The WatchGuard model also boasts durability, CD quality audio recording and the feature to record footage taken before the officer begins recording. However, some believe the issue cannot just be solved with the right equipment. Digital animation and game design senior Jaylen Woods also believes that officers need to be held accountable for keeping their cameras on and recording during duty.
“It isn’t hard to turn a camera off and on, or to take it off, or to delete some files,” Woods said. “There should be a penalty if they do… because it is a big thing like what we’ve seen in the Black Lives Matter movement and social justice movements in general. It’s one of those things. It keeps people honest.”

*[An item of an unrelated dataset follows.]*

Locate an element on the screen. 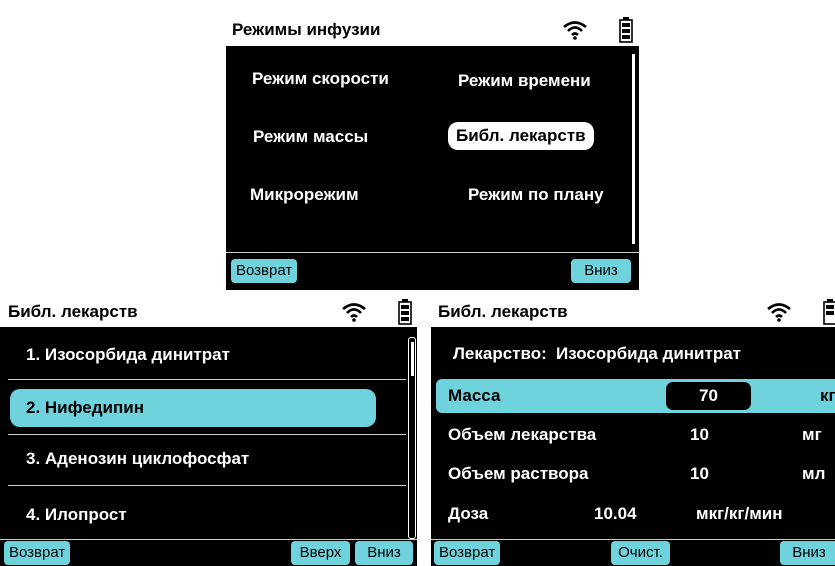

When asked about holding officers accountable, Haroon believes he has addressed these concerns with a couple of policies.
“Officers will be required to inspect and ensure that the [camera] is operational prior to entering their shift,” Haroon said. “Once officers have ensured the BWC is operational, the officer will note it in the computer aided dispatching system… [and] the administration will perform periodic audits on all officers. Such audits will be done with the sole purpose to determine if activation was made on events that would require activation.”
In the upcoming weeks, the Ferris community will see how these policies develop and how DPS will handle the first deployment of body worn cameras.